1) how to pay additional driver. You want to pay a competive wage to attract good drivers, but you dont want to go broke paying them. 
2) 2 trucks w/100 driveways. Would that be sufficent?
3) How to make sure your driver will be available when the snow falls...


----------



## FF/P215 (Dec 5, 2012)

Same here. I have 2 trucks but I'm working on getting the older 1 on the same page as the Duramax with running Boss's for compatibility. And hoping of heading towards the small commercial route while retaining some resi's next year. I have some reliable people that have asked me about running the other truck, but they would again be seasonal.
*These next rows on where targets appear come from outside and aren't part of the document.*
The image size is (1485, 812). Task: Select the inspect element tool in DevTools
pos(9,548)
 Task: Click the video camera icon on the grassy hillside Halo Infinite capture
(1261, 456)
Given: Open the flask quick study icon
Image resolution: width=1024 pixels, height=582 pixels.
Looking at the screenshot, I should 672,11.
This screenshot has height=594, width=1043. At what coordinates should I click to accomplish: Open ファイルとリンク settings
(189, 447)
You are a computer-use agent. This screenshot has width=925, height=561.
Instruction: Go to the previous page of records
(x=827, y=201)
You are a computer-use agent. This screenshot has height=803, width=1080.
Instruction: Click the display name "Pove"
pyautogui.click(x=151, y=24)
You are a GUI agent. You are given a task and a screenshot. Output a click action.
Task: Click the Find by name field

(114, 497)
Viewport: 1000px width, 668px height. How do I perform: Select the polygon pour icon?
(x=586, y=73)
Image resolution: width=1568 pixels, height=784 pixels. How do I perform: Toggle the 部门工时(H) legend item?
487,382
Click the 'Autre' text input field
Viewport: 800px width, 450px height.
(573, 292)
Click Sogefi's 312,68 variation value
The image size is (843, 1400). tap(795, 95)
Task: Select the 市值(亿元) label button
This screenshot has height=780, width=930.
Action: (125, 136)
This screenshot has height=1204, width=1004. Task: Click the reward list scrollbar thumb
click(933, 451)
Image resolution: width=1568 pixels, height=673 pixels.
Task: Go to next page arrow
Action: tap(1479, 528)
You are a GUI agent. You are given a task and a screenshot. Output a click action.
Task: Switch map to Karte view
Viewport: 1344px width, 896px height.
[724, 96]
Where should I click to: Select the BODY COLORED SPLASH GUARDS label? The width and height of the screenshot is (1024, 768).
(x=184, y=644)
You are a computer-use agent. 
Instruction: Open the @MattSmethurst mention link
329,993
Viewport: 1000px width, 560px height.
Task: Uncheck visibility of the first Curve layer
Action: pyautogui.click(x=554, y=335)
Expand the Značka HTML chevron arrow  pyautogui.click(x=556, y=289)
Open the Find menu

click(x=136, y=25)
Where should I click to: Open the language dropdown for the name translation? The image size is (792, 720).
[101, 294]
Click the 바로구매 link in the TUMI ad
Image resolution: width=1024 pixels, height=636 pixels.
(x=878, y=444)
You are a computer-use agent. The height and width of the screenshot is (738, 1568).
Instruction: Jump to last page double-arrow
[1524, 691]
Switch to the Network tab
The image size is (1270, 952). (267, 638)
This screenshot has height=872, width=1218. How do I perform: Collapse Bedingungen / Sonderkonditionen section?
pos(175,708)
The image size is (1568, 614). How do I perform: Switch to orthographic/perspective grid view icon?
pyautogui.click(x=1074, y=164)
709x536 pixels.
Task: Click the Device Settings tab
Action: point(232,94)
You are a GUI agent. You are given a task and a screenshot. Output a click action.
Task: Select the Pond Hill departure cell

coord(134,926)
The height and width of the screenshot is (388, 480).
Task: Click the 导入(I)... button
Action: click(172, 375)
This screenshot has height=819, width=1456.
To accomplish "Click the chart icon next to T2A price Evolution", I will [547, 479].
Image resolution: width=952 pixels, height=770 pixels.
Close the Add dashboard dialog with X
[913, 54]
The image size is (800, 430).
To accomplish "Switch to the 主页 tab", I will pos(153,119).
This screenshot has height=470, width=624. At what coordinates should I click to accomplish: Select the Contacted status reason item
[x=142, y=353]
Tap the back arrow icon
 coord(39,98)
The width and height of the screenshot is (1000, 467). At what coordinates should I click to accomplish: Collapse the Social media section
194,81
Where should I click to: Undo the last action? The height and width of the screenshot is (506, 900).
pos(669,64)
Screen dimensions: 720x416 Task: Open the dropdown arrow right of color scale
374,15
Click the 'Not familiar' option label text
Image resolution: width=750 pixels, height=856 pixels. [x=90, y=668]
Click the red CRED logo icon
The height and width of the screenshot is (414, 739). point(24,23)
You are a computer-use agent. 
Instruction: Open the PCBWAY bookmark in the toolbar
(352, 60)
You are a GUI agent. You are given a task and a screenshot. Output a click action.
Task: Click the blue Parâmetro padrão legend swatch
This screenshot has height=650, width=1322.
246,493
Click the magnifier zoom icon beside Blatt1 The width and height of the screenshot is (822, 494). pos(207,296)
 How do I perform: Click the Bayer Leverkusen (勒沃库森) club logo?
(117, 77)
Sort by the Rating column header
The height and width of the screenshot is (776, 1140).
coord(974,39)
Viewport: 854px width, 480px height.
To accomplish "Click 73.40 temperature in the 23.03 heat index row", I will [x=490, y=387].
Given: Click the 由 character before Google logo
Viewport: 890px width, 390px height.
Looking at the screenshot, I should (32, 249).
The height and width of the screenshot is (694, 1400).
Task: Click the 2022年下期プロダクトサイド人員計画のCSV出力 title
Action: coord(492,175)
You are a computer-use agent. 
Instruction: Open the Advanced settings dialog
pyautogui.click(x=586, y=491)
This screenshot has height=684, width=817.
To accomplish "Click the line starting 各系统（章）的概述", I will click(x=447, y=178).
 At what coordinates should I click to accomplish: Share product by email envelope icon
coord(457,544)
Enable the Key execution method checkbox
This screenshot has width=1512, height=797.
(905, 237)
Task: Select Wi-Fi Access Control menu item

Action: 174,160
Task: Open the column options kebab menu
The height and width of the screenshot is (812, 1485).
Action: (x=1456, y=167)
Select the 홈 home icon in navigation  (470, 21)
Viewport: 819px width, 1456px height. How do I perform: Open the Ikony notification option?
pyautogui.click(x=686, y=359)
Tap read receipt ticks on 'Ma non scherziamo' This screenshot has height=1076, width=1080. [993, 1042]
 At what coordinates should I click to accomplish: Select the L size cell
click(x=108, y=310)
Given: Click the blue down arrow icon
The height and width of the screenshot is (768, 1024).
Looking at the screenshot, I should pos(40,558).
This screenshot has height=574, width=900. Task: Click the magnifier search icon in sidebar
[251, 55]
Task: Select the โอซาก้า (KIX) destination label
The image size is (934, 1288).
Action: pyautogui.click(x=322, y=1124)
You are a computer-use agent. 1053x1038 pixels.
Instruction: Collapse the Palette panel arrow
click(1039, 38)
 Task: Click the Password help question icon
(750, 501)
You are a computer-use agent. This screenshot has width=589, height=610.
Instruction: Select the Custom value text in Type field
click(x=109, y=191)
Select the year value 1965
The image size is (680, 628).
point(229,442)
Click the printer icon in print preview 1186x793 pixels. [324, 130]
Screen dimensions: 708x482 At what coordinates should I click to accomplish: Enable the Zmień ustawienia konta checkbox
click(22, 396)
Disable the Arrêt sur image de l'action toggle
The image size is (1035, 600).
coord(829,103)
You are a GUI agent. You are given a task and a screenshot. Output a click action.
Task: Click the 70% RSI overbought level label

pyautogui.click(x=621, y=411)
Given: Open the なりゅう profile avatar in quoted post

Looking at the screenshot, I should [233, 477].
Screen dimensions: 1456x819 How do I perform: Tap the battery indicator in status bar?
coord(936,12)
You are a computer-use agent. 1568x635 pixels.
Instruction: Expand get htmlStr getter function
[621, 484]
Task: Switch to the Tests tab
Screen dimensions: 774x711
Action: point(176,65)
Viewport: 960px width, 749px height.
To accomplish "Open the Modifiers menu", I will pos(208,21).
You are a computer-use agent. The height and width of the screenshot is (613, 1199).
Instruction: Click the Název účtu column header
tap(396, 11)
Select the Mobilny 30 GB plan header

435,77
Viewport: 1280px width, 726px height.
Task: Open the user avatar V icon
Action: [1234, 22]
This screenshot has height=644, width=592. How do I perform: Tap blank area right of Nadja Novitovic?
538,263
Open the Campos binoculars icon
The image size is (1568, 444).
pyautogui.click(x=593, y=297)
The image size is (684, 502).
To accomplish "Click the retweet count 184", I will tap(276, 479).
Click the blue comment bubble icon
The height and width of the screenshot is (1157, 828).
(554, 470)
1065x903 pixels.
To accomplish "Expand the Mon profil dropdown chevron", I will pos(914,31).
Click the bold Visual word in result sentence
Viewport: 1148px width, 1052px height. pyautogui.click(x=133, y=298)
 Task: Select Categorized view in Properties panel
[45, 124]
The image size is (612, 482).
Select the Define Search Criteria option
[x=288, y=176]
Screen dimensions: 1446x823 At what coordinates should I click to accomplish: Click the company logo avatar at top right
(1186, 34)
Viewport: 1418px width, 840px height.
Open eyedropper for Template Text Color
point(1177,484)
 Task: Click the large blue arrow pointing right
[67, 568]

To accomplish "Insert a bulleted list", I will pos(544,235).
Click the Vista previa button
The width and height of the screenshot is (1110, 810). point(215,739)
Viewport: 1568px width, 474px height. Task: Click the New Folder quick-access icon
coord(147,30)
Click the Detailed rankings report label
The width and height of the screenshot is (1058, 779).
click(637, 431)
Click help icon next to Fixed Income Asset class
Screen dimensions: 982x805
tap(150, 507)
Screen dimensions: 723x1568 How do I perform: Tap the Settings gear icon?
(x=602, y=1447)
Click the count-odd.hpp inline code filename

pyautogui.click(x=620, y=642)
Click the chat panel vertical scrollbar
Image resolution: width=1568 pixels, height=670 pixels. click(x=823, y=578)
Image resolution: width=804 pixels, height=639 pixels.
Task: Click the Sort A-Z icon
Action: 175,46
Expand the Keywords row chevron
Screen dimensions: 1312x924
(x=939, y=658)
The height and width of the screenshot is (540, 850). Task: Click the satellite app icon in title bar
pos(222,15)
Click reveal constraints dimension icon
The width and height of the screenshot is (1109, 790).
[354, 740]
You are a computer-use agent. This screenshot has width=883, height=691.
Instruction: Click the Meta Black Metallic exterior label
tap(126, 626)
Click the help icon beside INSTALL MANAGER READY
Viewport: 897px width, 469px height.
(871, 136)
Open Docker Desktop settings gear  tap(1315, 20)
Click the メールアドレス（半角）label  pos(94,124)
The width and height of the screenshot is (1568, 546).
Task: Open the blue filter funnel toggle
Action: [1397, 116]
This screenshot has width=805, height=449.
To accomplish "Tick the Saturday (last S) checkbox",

And I don't want to just have a buddy fill in like they want to, I'd obviously do it the proper I was thinking about a couple, my schedule is hard enough with both snow events this year landing on my fire days, I'm sure you, YardMedic have that issue as well.


----------



## AaronJL (Sep 28, 2012)

Yeah, those are great questions. I am curious to hear what some our experts on here suggest. Especially how to pay an employee.. Are they paid hourly or on a salary? Do we send them out in the middle of the night? It seems like a job no one would want for an hourly wage. However there wouldn't be much of a profit margin on a salary..??


----------



## BDEMOTT (Oct 10, 2005)

Ive been dealing with the same problem going on three years now. I am a snow only company, I do work for a landscape company in the summer months doing hardscapes. So given that everything I buy has to be paid for by snow services. Three years ago I was all ready to buy a truck and get an employee, after countless hours of math it just wasn't worth it. So i decided to sub contract it out to people that I knew that where reputable and it worked out great. fast forward to this year and i now have enough for 3 trucks/3 people. I still have the Sub doing work for me and I also hired on an employee. The employee I have I found through a landscape company in the area that had no work for him. I actually "rent" that employee from them at a rate everyone agreed on. Now for equipment I have three trucks going, I own one, the sub owns one, and I rent one from a used car lot that came with a plow for the season. 

I guess what im saying is that there are ways to get creative to lower costs and also not carry them through the off season. I would personally Sub things out until you have enough work for 3 or 4 people/trucks before diving into employees and additional equipment. 

I know that I could make more money doing it other ways like buying equipment instead of renting but I also run a much lower risk. 

Hope this helps.


----------